>> start GIVEN PASSAGE

There are of course other small complaints.  The lack of braces like {} make it less clear how blocks of code are separated -- instead, DO and IF blocks are set apart by keywordss (like ENDIF) and labels (also used for GOTOs), which are not nearly as obvious.  Fortran does not use explicit and aesthetically pleasing comparison operators like <,>,==,!=, &, etc., and instead opts for more obscure and inelegant named operators that are combinations of periods and letters like .GT. and .LT.  The language has been through so many changes with lots of archaic deadweight legacy syntax that isn't always consistent with modern implementations.  The common use of ALL CAPITAL LETTERS FOR EVERY SINGLE THING IN THE PROGRAM kind of strains the eyes and is less readable than lowercase or mixedcase.  While objects exist in later versions of the language, I've never encountered them in codes I've seen, leading me to suspect their use isn't very widespread, while objects offers a very powerful tool for parallelization and encapsulation.

All of this makes Fortran a bad language to read, to use, and especially to learn.  You will learn universally scorned practices and style and spend days at a time tangled in the densest spaghetti code trying to figure out what variables came from where and when and why this part is here and there and what happens next.

But this isn't even the primary problem with Fortran.  Sure, it's ugly, but at the end of the day it works.  It will run and produce the results.  You can always get a style guide and follow it and not fall prey to the terrible convention that dominates the Fortran community.

The primary problem with Fortran -- what makes it truly a waste of time -- is that Fortran is a language made by physicists, for physicists, used by physicists, and used by precisely no one else on the planet but physicists.

Think about this.

>> end GIVEN PASSAGE
>> start LISTING

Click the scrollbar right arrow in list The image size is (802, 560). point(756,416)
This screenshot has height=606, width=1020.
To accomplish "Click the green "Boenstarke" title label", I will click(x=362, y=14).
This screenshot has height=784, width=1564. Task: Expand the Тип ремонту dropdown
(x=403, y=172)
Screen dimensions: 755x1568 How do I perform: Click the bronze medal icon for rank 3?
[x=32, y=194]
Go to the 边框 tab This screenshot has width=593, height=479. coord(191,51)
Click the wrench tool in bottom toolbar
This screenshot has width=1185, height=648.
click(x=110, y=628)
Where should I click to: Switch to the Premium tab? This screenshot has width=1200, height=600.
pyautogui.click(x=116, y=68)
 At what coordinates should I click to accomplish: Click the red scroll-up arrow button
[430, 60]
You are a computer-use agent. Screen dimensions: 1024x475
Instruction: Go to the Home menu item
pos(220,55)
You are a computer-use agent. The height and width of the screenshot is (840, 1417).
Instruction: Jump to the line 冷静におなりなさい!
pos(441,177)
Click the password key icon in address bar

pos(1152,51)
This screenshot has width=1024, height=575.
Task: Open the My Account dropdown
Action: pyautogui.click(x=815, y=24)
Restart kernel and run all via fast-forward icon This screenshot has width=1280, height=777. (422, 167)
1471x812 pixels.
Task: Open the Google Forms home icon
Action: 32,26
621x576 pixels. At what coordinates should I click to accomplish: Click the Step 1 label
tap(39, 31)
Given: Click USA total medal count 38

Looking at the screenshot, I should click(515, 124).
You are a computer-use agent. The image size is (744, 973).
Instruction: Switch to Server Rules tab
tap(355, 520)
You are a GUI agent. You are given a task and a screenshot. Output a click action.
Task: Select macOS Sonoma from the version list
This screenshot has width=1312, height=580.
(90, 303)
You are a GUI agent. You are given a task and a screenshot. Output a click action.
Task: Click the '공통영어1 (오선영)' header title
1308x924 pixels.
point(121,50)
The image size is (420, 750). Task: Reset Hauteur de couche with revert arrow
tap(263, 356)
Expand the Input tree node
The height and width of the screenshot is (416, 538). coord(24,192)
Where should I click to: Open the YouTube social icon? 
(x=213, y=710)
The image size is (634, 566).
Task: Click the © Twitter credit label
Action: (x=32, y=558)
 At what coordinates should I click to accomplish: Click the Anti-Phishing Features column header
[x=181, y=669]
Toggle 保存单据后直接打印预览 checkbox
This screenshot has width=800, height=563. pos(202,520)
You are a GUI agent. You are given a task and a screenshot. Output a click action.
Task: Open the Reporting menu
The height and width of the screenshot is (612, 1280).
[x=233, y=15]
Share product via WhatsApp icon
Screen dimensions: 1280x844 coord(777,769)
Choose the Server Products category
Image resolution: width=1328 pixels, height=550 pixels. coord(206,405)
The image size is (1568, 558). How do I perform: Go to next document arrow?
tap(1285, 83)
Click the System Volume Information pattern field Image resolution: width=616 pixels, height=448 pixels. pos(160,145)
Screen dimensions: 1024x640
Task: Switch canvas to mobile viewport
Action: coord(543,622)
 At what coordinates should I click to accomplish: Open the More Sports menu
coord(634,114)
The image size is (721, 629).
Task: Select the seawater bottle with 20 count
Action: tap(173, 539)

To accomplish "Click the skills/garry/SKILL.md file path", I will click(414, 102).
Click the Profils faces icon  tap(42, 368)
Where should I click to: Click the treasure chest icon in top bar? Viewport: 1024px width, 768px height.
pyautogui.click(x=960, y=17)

>> end LISTING

PROBLEMS:
1) In the Fortran passage, what does the writer say is the primary problem with Fortran?
2) Please carry on the Fortran passage from its final sentence.
The rows have nothing to do with this work.

RESULTS IN ORDER:
1) Fortran was made by physicists, for physicists, and is used by no one else on the planet but physicists.

2)
You are learning a new skill.  Programming, like reading or mathematics, goes well beyond any particular applications.  The same programming skills used to evolve stellar dust clouds or calculate the Ising model work just as well in building iPhone apps or analyzing the stock market or managing web servers.  Learning a programming language opens up the entirety of the computer to you, and with the ability to program you gain the potential to do anything with your computer.

You will eventually graduate as a physicist.  Either you're getting your BS and going into industry, or you went through graduate school and got your PhD.  It is very unlikely that you will work in academia, even if you get your PhD.  Every year there are hundreds more PhD graduates in physics than the handful of professor positions that open up; the job market just can't support all the graduates.  Most physicists get industry jobs, usually with little connection to what they formally studied.  The jobs are't hiring "physicists" as such; they are hiring people with experience in quantitative reasoning with a background in technology who can use computers to solve complicated problems.  And, as a physicist working in computation or simlations, you are just what they're looking for.

Unless, that is, the only language you can use is Fortran.

Fortran is not used by data analysts, or by app developers, or by web content creators, or by video game developers, or by Wall Street quants.  While these jobs do require several years of programming experience, they usually require it in real programming languages that are used by non-physicists.

One very common such language is C++.

There are a lot of other languages (such as Python or R or PHP or Ruby) that are useful in the world beyond physics calculations, but I'm going to make the case for why C++ is the language you should be learning instead of Fortran.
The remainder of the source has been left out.